With town finances at the precipice of a financial black hole coming this time next year, the Belmont Select Board will ask voters to pass the largest Proposition 2 1/2 override in the town’s history of between $12 to $14 million.
“It’s a big ask,” said Tom Caputo, Select Board member and chair of the Financial Task Force II Committee on Thursday, June 25 as the town faces the duel impacts of the COVID-19 pandemic on state and local revenues while battling a persistent structural deficit that has become the hallmark of Belmont’s fiscal woes.
“It is an incredibly challenging time to contemplate anything of this scale even in a great economy … It is particularly challenging in an environment where we’re looking at an economic recession,” said Caputo.
If the override is successful, the impact the average home assessed at $1.2 million will result in an additional $1,250 to a homeowner’s annual tax bill. If rejected, the town and schools would be required to make crippling levels of cuts in staffing and teachers, limit or cancel programs and cuts in essential services such as police, fire and schools.
“What we hope folks will appreciate is that there is no one silver bullet going to solve this problem,” said Caputo, pointing out that bridging the $12 million deficit with just employee cuts would require a reduction of approximately 120 full time equivalents (FTEs) positions.

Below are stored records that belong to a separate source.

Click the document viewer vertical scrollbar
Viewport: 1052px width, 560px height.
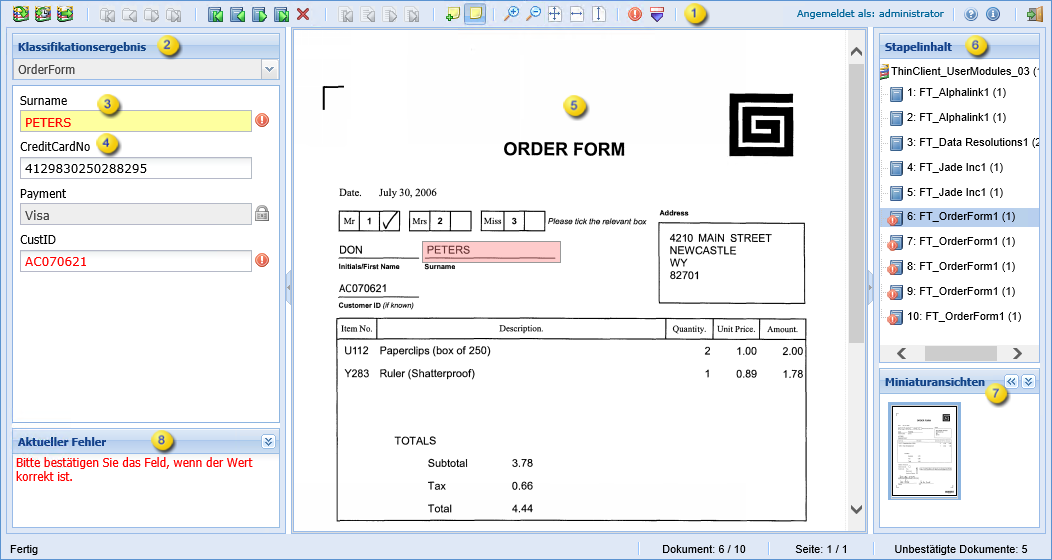pyautogui.click(x=856, y=200)
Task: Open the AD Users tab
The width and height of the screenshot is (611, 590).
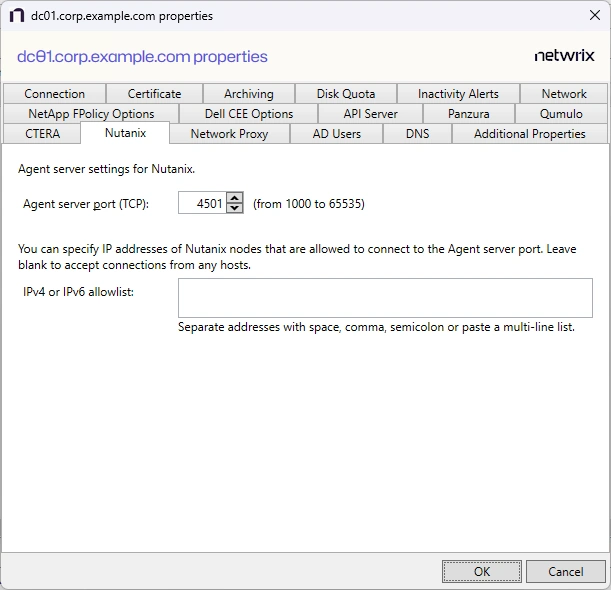Action: 337,134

“This is not trimming [costs], these are substantial reductions in order to achieve” balanced budgets starting with fiscal year 2022, said Caputo.

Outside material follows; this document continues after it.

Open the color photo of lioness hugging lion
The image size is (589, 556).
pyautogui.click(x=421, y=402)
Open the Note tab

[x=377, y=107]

While the date of the override remains fluid, the task force’s preferences are to link the vote to the Tuesday, Nov. 3 presidential election as the town can anticipate an 80 percent voter turnout – in 2016 82.4 percent of voters cast a ballot – which will provide a “fair and accurate read” of residents sentiment, according to the Select Board’s Adam Dash.
Others believe the November date doesn’t give the town enough time to “educate” voters on the need for a revenue push of such a historic amount.
The reason for the proposed override is the combination of the town’s structural budget deficit which is the result of the town’s nearly exclusive reliance on residential property taxes coupled with a 2 1/2 increase limit on the town’s property tax levy.
While constrained on the revenue side, town expenses related to skyrocketing school enrollment, a steady need for capital improvements and key cost drivers such as health and pension costs, employment expenses and mandated school services continue to rise yearly by 3.5 percent to 4.5 percent. The structural deficit alone would have required an $8 to $9 million override to close in fiscal 2022. Add the continued impact of the COVID-19 on state and town revenue of $3 to $4 million and the override comes in the $12 million range.
The Board and Task Force have expressed some optimism if the override is approved the funds will last several years more than the current projected three years just like the 2015 override.
The most recent Prop 2 1/2 override occurred in April 2015 when voters passed – 55 percent to 45 percent – a $4.5 million increase in property taxes to fund schools, town services, capital projects, road repair and sidewalks. It was the only override to pass in the past 17 years.
Originally meant to last three years, a combination of thoughtful planning, fiscal prudence and a good state economy allowed the town to stretch the funds through the current fiscal year.
The joint committees also agreed that seeking voters’ approval for an override must be conjoined with a concrete five-year budgetary blueprint to mitigate the structural deficit by seeking new sources of revenue and discovering ways to tame costs associated with employee pensions and health insurance.
Despite a great deal of heavy lifting by Belmont officials, residents and town boards and committees to pass the unprecedented override, Dash stated his confidence the measure will pass voters muster.
“I think we have a compelling case,” he said. “[The override] is not due to bad management … it’s due to just some structural issues we’re trying to address in addition to the COVID which is totally unpredictable.”
“If we put the case out there and we show people what they’ll get with it and what they’ll lose without it, they’ll make a fair decision and we’ll move on,” Dash said.